Röntgenlerde kronik zorlanmaya bağlı ayak topuğunda kalsiyum birikmesine bağlı oluşan kemik çıkıntısı veya kemik büyümesi görülebileceğini belirten Özdemir, "Ancak esas ağrıyı yapan bu görüntü değildir. Hastalar genellikle sabahları ilk adımla birlikte veya dinlenme sonrası ilk adımlarda şiddetli olan ağrıya maruz kalır. Bu hastalıkta ağrı öncelikli belirtidir. Kişi, sanki topuk kısmına bir çivi ya da iğne batma hissiyle ağrı oluştuğunu ve bu hissiyatın hareketini kısıtladığı şikayetiyle doktora başvurur. Genellikle yeteri kadar hareket etmeyen, fazla kilolara sahip, yanlış ve ortopedik olmayan ayakkabı giyinen, topuğa çok fazla baskı yapan ayakkabı seçimleri yapan ve uzun süreler ayakta duran kişilerde bu sorunu gözlemliyoruz." ifadelerini kullandı.

Özdemir, topuk dikeni hastalığının teşhisinin, tecrübeli bir hekim tarafından muayene sırasında hastanın tam öyküsü dinlediğinde konulduğunu aktararak, şunları kaydetti:

"Topuk dikeni tedavisinde öncelikli olarak hastaya istirahat ve egzersiz verilir. Ayakların da egzersize ihtiyacı vardır. Günlük olarak beşer dakika süreyle ayak parmaklarınızı geriye doğru gerdirerek topuk kısmınıza buzla masaj yapmalısınız. Doktor tarafından verilen egzersizler her gün düzenli olarak yapılmalıdır. Bu işlemler topuk bölgenizi rahatlatacaktır. Egzersiz sürecinde tedavi başarısızlığının en büyük riski hastaların verilen programları düzenli yapmamasıdır. Bunlarla birlikte tedavi seçenekleri arasında, ağrısı kesici kremler de vardır. Bu tedavi yöntemleri başarısız olursa hastanın durumuna göre enjeksiyonlar ve ameliyat gerekli olabilir."

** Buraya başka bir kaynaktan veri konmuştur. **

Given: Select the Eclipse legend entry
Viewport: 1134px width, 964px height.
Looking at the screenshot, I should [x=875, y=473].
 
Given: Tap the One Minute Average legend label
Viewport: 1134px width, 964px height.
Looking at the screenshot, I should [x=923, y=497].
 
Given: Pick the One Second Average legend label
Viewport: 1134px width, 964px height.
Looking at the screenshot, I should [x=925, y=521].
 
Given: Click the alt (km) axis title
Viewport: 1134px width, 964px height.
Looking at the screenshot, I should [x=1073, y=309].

İğne tedavisinde kortizon enjeksiyonlarının kullanıldığının altını çizen Özdemir, iğne tedavisini egzersiz tedavisinin başarısız olduğu durumlarda tercih edilmesi gerektiğini belirtti.

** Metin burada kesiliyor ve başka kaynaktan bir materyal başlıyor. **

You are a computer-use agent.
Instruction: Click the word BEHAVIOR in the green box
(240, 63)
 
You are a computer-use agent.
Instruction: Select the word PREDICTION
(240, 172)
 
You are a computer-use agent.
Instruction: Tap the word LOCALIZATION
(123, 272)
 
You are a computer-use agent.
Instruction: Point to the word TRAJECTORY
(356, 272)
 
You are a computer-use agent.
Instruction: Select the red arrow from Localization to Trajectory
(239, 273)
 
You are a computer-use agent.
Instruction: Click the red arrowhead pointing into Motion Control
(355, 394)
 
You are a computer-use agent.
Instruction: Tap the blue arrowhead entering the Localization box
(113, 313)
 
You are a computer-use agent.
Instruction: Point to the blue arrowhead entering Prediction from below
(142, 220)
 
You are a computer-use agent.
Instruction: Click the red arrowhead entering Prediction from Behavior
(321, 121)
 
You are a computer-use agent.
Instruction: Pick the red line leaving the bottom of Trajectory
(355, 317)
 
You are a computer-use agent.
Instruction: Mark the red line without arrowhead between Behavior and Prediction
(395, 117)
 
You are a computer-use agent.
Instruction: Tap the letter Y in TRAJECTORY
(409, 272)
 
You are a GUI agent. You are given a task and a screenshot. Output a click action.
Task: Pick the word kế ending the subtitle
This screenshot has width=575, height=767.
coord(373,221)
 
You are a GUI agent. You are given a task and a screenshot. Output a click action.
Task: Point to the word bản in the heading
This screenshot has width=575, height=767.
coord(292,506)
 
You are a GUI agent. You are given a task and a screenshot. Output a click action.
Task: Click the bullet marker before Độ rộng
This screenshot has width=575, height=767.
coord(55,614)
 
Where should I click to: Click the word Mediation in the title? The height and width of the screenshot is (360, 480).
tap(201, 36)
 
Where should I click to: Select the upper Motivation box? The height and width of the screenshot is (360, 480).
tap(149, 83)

Özdemir, tedavide kullanılan kortizonun lokal olup sistemik dolaşıma katılmadığından yan etki profilinin oldukça düşük olduğunu kaydederek, "Tekrarlayan kortizon enjeksiyonları, topuktaki yağ yastıkçığında küçülmeye neden olabileceğinden genellikle önerilmez. Dirençli vakalarda cerrahi tedavi seçeneği de bulunmaktadır. Hastalar cerrahi seçeneğinden endişe duysalar da sonuçları oldukça yüz güldürücüdür. Cerrahi kararı verebilmek için tecrübeli bir hekimin muayenesi oldukça önemlidir. Eğer topuğunuzda bir batma hissiyle karşı karşıyaysanız, ertelemeden hekiminize başvurmanız gerekir." değerlendirmesinde bulundu.